__How to complete this task__. All lines below containing the string "dropdown" are to be copied.
--- Dataset excerpts ---
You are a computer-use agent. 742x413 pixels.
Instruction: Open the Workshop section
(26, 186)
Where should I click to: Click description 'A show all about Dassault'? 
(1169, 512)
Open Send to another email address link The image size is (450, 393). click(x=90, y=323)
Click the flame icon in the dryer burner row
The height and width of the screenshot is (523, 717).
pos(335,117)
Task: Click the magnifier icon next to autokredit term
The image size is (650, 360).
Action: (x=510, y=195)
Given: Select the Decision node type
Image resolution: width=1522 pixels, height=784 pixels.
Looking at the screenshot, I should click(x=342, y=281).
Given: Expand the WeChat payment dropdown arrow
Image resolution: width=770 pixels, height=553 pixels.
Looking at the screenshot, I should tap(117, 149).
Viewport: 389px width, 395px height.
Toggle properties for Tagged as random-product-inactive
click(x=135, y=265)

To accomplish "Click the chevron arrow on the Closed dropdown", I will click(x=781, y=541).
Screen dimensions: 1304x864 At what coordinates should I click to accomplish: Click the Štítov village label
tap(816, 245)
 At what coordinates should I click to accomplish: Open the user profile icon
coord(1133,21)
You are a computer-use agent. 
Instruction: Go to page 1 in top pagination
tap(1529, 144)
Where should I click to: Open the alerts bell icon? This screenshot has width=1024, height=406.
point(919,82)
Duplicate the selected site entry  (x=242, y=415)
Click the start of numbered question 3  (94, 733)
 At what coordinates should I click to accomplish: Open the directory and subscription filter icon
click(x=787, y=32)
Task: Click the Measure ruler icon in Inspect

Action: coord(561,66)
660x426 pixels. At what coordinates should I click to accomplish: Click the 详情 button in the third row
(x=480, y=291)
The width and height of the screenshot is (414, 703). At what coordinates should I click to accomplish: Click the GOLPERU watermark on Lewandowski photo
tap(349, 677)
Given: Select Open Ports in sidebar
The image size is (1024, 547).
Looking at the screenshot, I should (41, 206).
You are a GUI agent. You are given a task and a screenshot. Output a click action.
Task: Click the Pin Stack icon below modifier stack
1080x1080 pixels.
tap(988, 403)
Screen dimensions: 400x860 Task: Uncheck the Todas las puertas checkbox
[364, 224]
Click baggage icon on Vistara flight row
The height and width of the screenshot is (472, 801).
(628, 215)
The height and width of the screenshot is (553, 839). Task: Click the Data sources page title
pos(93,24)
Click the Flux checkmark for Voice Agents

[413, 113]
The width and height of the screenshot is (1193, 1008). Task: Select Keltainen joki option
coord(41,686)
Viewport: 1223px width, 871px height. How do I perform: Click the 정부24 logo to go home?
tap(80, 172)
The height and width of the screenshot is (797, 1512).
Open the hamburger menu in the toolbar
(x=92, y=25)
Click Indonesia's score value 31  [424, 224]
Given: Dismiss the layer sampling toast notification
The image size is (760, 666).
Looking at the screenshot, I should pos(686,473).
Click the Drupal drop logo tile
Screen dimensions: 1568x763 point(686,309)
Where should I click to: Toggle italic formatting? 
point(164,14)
---
__Answer for this exercise__.
Given: Expand the WeChat payment dropdown arrow
To accomplish "Click the chevron arrow on the Closed dropdown", I will click(x=781, y=541).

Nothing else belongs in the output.